GetGPUDescriptorHandleForHeapStart should be the VkDeviceAddress for the device-local buffer. GetCPUDescriptorHandleForHeapStart should be the mapped host address for the host-visible buffer. GetDescriptorHandleIncrementSize should be the size of the largest descriptor possible in the buffer.

However, this model can fall through fairly quickly if the descriptor set layout is more complicated. When more than one descriptor array is used to emulate the union-style descriptor heap of DX12, it is not possible to provide a unique pointer to host memory that is suitable for copying.

An engine abstraction that takes descriptor heap and offset separately is much easier to implement overall and avoids all these pitfalls.

4.4. Descriptor Copies

D3D12-style descriptor copies can be performed using memcpy on the host-visible descriptor buffer memory, but applications need to make sure the memory that is being read from is cached on the host. Alternatively, it is possible to use staging buffer copies.

4.5. Descriptor Binding

Binding descriptors to shaders in DX12 consists of two operations: setting the descriptor heaps, and setting tables as offsets into those heaps.

SetDescriptorHeaps allows applications to set one sampler heap, and one CBV/SRV/UAV heap (containing other resources). This command should straightforwardly map to vkCmdBindDescriptorBuffersEXT, with each heap being bound as a separate buffer.

Set{Graphics|Compute}RootDescriptorTable allows applications to set various offsets to the descriptor heap, to be more or less used like descriptor sets in Vulkan. This command will map fairly directly to vkCmdSetDescriptorBufferOffsetsEXT, but if implementing DX12 root signatures natively, this approach will not work easily. The core assumption of DX12 is that the heap is a big array and a table offset should be seen more as an index offset into that big array. descriptorBufferOffsetAlignment might be larger than one descriptor, so binding at the desired offset might not be possible. Descriptor buffer offsets are better suited for suballocating individual descriptor sets rather than slicing existing descriptor sets.

An engine abstraction can decide to take this into account when allocating descriptor sets:

In DX12 path, a root signature has N tables, which needs to allocate M descriptors each.
In Vulkan path, a "root signature" translates to a VkPipelineLayout, which in turn translates to N `VkDescriptorSetLayout`s which require M bytes in the descriptor buffer each.

If native DX12 root signature compatibility is required however, the suggested implementation is to bind the heap in its entirety with a single vkCmdSetDescriptorBufferOffsetEXT of 0. The shader declares global unsized arrays and from there we can implement shader model 6.6 by just indexing into the descriptor array directly. For older models, descriptor table offsets can translate to u32 push constants that add an extra offset, meaning that we promote legacy root signatures to shader model 6.6. This is a fairly invasive process and it is only expected that translation layers would go to this length.

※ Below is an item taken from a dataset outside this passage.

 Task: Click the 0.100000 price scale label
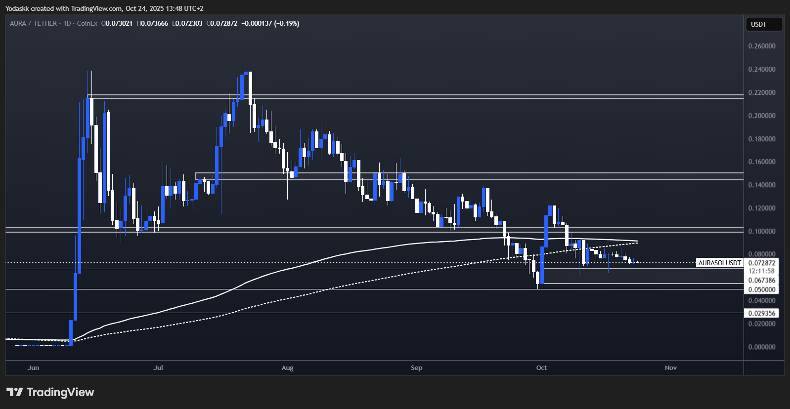tap(761, 231)
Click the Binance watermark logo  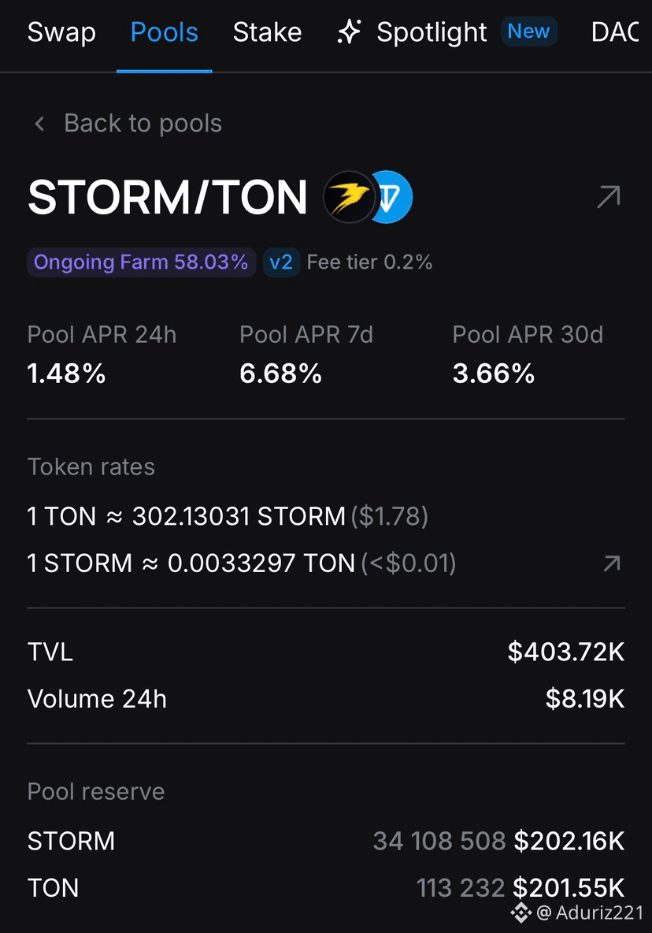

5. Porting existing Vulkan applications

Porting an existing Vulkan application to the new API should require minimal additional code, and ideally should allow the removal of older code.

Applications should be uploading descriptors in the exact same manner they upload other resource data (e.g. new textures, constants, etc.). All advice about how to upload resources (e.g. use staging buffers, use the DMA queue asynchronously, etc.) apply in the exact same manner for descriptors as they do for anything else.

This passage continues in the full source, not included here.